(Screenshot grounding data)
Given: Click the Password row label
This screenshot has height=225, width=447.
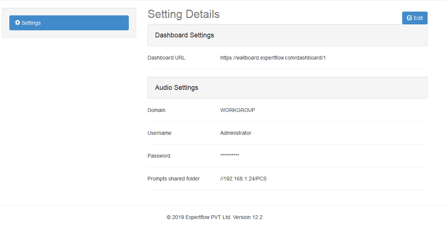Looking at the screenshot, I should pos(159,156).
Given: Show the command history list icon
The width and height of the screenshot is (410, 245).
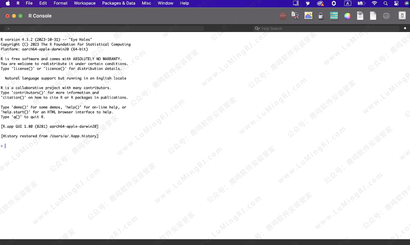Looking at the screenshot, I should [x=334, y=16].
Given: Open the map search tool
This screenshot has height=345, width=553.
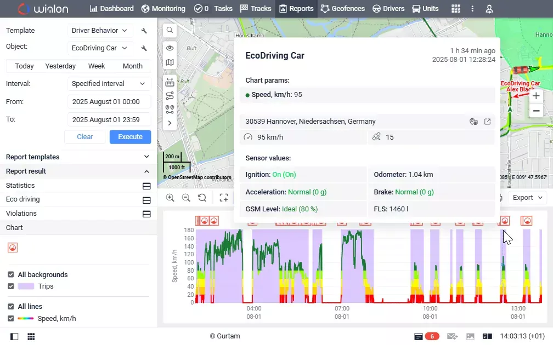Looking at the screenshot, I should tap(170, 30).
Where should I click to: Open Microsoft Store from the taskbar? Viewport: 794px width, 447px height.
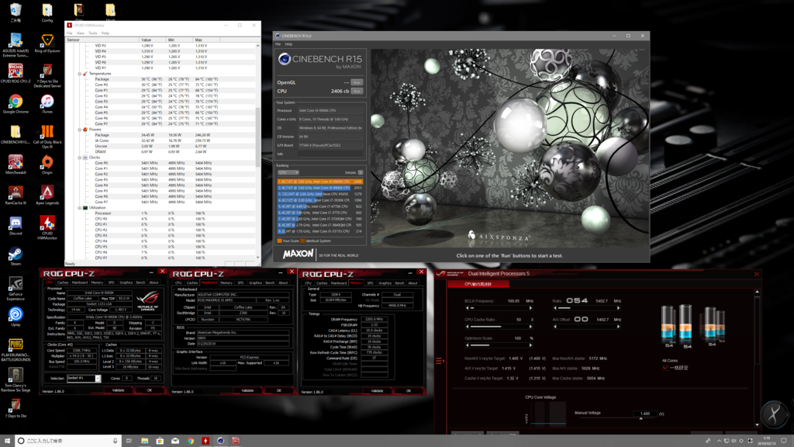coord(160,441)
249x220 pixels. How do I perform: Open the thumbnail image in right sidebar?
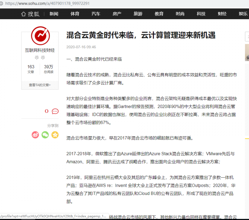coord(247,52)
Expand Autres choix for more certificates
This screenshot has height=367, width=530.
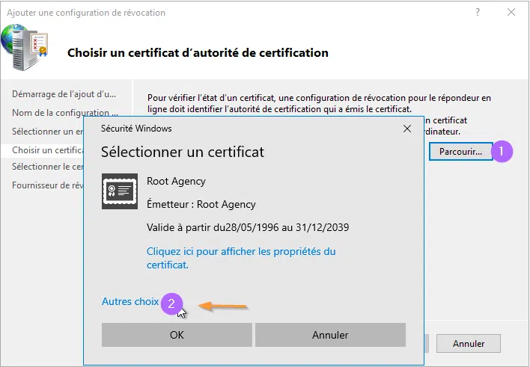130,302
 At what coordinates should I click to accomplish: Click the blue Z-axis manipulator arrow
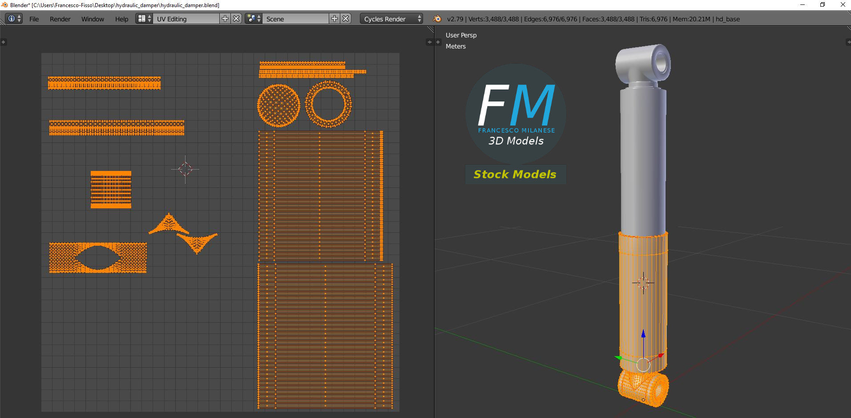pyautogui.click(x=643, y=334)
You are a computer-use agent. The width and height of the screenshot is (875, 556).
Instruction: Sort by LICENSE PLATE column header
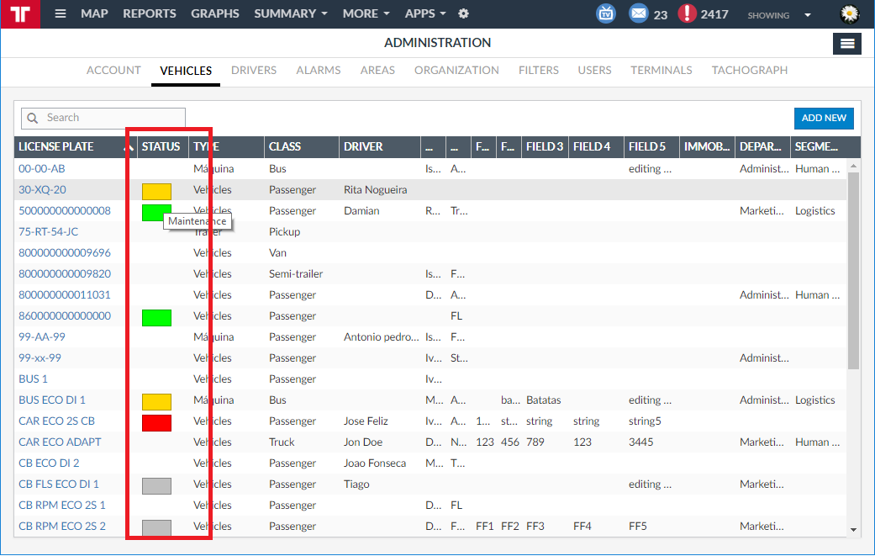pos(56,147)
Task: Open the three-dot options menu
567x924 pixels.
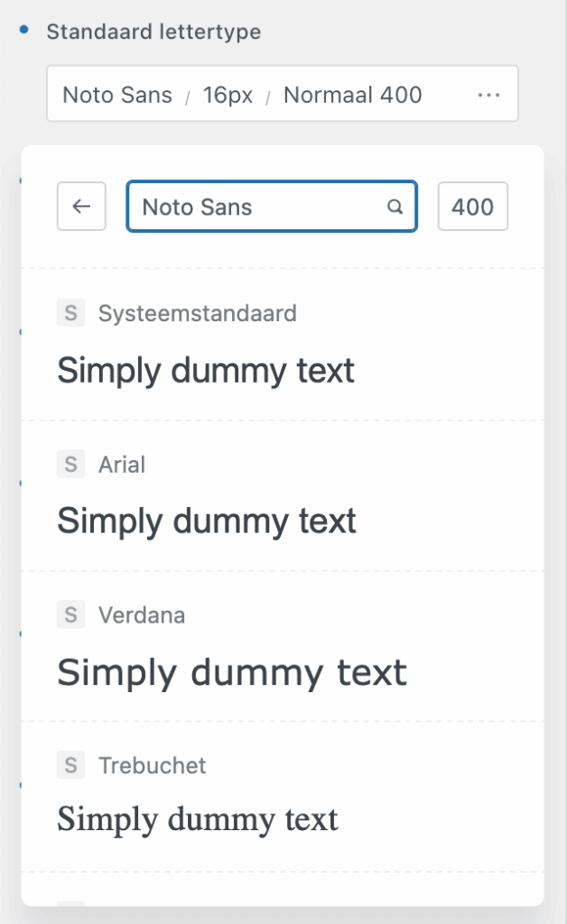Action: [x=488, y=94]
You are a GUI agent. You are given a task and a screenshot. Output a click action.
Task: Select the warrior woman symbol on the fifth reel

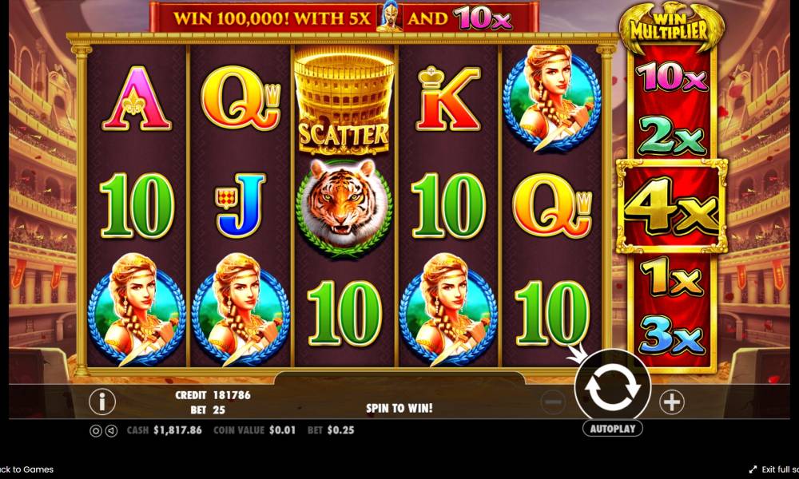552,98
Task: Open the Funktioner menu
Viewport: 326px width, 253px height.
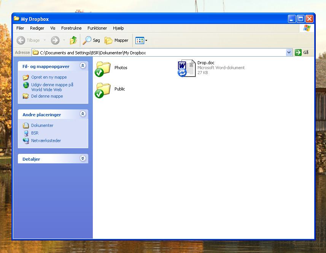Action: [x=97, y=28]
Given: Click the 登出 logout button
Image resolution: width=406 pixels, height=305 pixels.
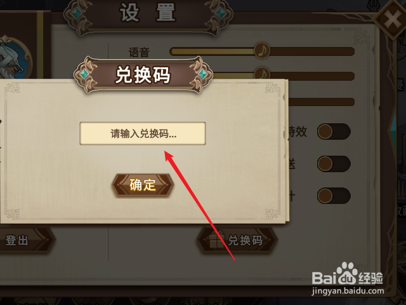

§ **Work item**
Scan the lines above for the word "agent", then copy each line that has it.

§ **Exercise result**
You are a computer-use agent. The width and height of the screenshot is (875, 556).
You are a GUI agent. You are given a task and a screenshot. Output a click action.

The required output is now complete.